Notwithstanding the foregoing, a “Change in Control” shall not be deemed to have occurred for purposes of the foregoing clause solely as the result of an acquisition of securities by the Company that, by reducing the number of shares of Voting Securities outstanding, increases the proportionate number of shares of Voting Securities beneficially owned by any person to 30% or more of the combined voting power of all then outstanding Voting Securities; provided, however, that if any person referred to in this sentence shall thereafter become the beneficial owner of any additional shares of Voting Securities (other than pursuant to a stock split, stock dividend, or similar transaction or as a result of an acquisition of securities directly from the Company) and immediately thereafter beneficially owns 50% or more of the combined voting power of all then outstanding Voting Securities, then a “Change in Control” shall be deemed to have occurred for purposes of the foregoing clause.

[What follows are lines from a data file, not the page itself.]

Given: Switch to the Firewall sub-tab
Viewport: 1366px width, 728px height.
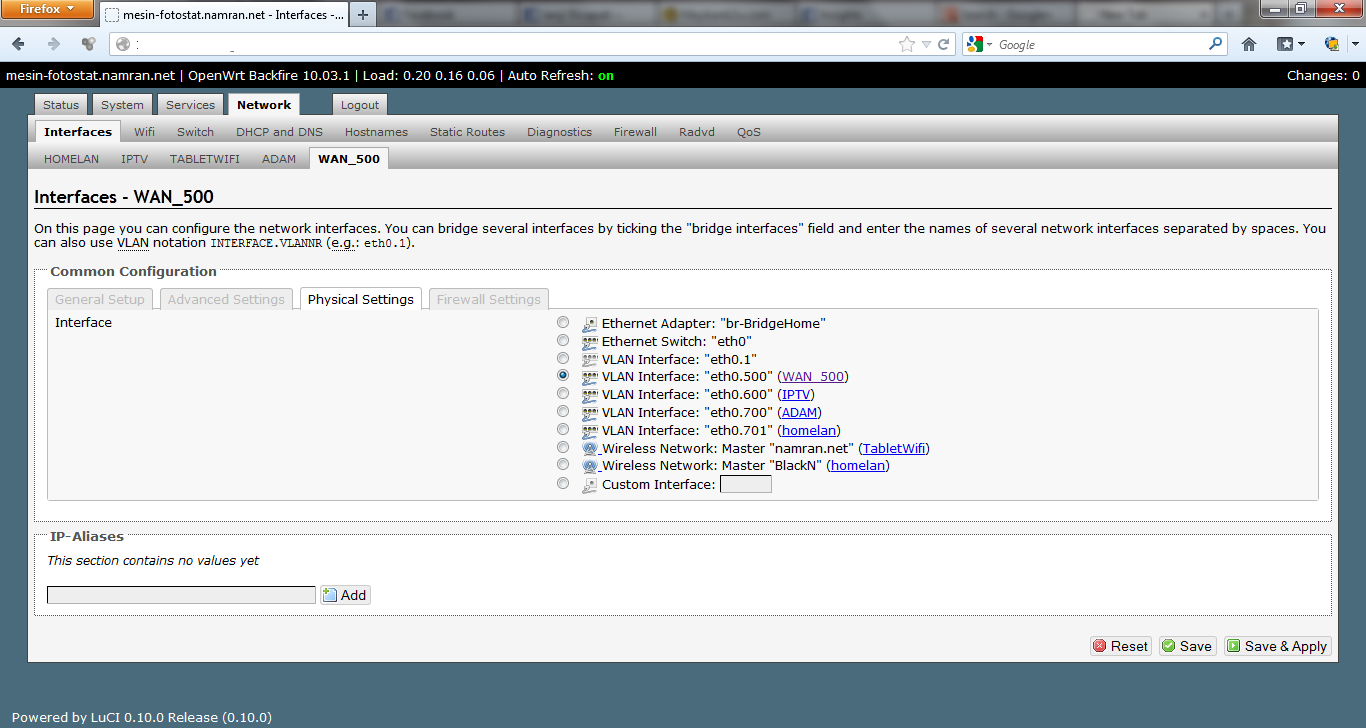Looking at the screenshot, I should tap(635, 132).
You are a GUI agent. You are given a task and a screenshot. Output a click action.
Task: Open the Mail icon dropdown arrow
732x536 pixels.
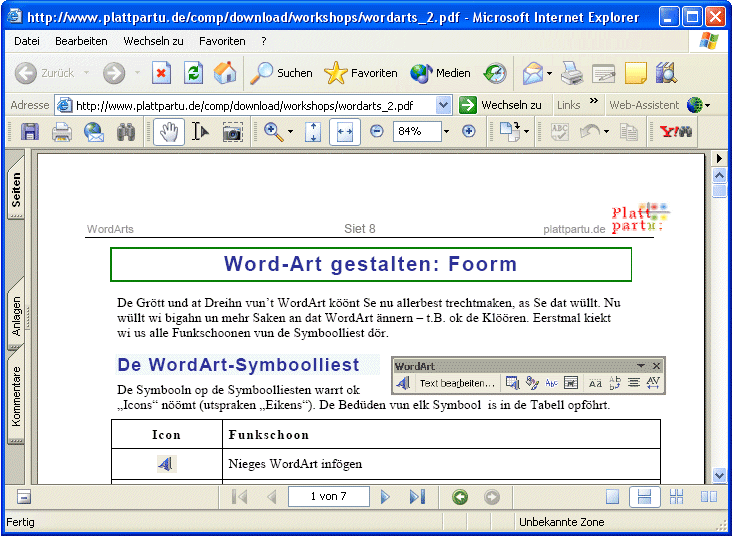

Outstanding Equity Awards at Fiscal Year-End
There were no unexercised options, stock that has not vested, and equity incentive plan awards for any officer or employee as of December 31, 2018 and 2017, respectively.
Retirement or Similar Benefit Plans
There are no arrangements or plans in which we provide retirement or similar benefits for our directors or executive officers.
Resignation, Retirement, Other Termination, or Change in Control Arrangements
Provisions of our certificate of incorporation, by-laws and Delaware law could make it more difficult for a third party to acquire us, even if doing so would be beneficial to our stockholders. These provisions include:
our Board of Directors has the right to elect directors to fill a vacancy created by the expansion of the Board of Directors or the resignation, death or removal of a director, which prevents stockholders from being able to fill vacancies on our Board of Directors;
stockholders must provide advance notice to nominate individuals for election to the Board of Directors or to propose matters that can be acted upon at a stockholders’ meeting; such provisions may discourage or deter a potential acquirer from conducting a solicitation of proxies to elect the acquirer’s own slate of directors or otherwise attempting to obtain control of our company; and
our Board of Directors may issue, without stockholder approval, shares of up to 25,000 currently undesignated preferred stock; the ability to issue undesignated preferred stock makes it possible for our Board of Directors to issue preferred stock with voting or other rights or preferences that could impede the success of any attempt to acquire us.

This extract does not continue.